Rincari improvvisi per fertilizzanti e carburanti mentre parte la concimazione del grano. «Servono controlli contro le speculazioni»
Il conflitto in Medio Oriente torna a far sentire i suoi effetti anche nelle campagne pugliesi. Questa volta a preoccupare gli agricoltori sono i rincari improvvisi di fertilizzanti e carburanti proprio nel momento più delicato della stagione agricola.
A lanciare l’allarme è Confagricoltura Puglia, che parla di aumenti difficili da sostenere per le aziende agricole. Il timore è che la situazione possa compromettere la campagna del grano, che quest’anno si presentava con prospettive positive grazie alle piogge abbondanti degli ultimi mesi.
Urea e carburanti alle stelle
In queste settimane molti agricoltori dovrebbero essere impegnati nella concimazione dei campi di grano.
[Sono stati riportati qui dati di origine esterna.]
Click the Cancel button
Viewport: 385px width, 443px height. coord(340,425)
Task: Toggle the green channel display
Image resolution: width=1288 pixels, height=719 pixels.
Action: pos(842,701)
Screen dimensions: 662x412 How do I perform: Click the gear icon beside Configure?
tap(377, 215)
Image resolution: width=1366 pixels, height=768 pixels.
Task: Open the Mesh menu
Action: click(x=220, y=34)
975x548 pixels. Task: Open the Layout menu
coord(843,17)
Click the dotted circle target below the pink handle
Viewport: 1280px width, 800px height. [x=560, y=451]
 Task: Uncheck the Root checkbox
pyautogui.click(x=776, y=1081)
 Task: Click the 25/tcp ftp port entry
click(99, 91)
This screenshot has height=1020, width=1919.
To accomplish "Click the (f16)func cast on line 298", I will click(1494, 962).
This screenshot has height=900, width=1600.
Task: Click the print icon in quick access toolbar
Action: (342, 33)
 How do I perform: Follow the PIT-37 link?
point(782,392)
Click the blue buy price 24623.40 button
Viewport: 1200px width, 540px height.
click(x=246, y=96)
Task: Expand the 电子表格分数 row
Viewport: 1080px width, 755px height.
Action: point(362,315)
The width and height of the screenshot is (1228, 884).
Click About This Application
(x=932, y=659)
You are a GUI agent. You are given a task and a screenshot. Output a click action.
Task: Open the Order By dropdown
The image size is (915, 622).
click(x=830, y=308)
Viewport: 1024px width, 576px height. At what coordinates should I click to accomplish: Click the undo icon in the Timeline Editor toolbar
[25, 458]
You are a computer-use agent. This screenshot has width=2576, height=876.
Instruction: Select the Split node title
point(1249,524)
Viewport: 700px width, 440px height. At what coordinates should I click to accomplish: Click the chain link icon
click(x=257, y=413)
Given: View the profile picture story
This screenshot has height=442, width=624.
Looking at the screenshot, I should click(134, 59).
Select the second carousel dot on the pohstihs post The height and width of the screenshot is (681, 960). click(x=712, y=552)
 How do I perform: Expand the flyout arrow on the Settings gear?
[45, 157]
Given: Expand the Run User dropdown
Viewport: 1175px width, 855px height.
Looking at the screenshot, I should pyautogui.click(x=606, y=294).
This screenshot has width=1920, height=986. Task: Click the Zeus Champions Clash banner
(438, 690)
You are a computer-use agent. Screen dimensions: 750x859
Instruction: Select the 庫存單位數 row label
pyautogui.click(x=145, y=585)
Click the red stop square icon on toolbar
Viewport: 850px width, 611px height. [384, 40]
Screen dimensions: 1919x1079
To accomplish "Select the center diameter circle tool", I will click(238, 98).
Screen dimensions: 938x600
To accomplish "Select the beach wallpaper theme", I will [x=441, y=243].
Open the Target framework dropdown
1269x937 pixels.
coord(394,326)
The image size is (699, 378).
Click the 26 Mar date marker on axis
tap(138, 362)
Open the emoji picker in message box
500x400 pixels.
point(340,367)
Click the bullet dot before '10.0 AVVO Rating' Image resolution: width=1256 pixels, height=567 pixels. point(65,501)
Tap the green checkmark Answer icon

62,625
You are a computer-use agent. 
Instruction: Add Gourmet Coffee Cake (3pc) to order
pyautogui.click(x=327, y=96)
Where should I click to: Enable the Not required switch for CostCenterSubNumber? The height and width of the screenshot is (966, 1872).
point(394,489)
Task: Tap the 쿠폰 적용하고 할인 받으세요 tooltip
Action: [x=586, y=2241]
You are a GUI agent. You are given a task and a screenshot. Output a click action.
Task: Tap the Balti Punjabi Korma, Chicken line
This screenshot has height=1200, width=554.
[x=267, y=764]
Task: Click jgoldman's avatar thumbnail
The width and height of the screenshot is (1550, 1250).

Tuttavia, diversi produttori stanno rinviando le operazioni perché i costi sono improvvisamente aumentati.
Secondo quanto spiegano il presidente Antonello Bruno e il responsabile di sezione e consigliere nazionale Filippo Schiavone, il prezzo dell’urea è passato in pochi giorni da circa 50 euro a oltre 70 euro al quintale.
Un incremento che lascia perplessi gli operatori del settore. Gli aumenti, infatti, sarebbero arrivati nel giro di pochissimi giorni, quando il prodotto risultava già stoccato nei magazzini europei.
Nel frattempo è cresciuto anche il costo del gasolio agricolo, indispensabile per far funzionare i mezzi nei campi. Il prezzo è passato rapidamente da circa 0,80 euro a oltre 1,20 euro al litro, aggravando ulteriormente i costi di produzione.
Il peso della crisi internazionale
All’origine dei rincari c’è la tensione internazionale legata alla crisi tra Iran e l’area del Golfo Persico. Da questa zona proviene infatti quasi la metà dell’urea esportata a livello mondiale. Inoltre, circa un terzo dei fertilizzanti azotati globali passa via mare attraverso lo Stretto di Hormuz, una delle rotte commerciali più strategiche del pianeta.
Il rallentamento dei traffici ha generato forti tensioni sui mercati. Tuttavia, secondo Confagricoltura, in alcuni casi sul territorio si registrano indisponibilità del prodotto difficili da giustificare. L’organizzazione agricola teme che dietro queste dinamiche possano nascondersi fenomeni speculativi, già osservati durante il conflitto tra Russia e Ucraina.
Proprio per questo viene chiesto un intervento rapido del Governo per fermare eventuali speculazioni e tutelare le aziende agricole.
La preoccupazione maggiore riguarda la campagna del grano pugliese. Dopo mesi segnati da piogge favorevoli, infatti, la produzione potrebbe essere buona. Sarebbe un paradosso, sottolinea Confagricoltura, vedere una stagione promettente compromessa dall’aumento improvviso dei costi.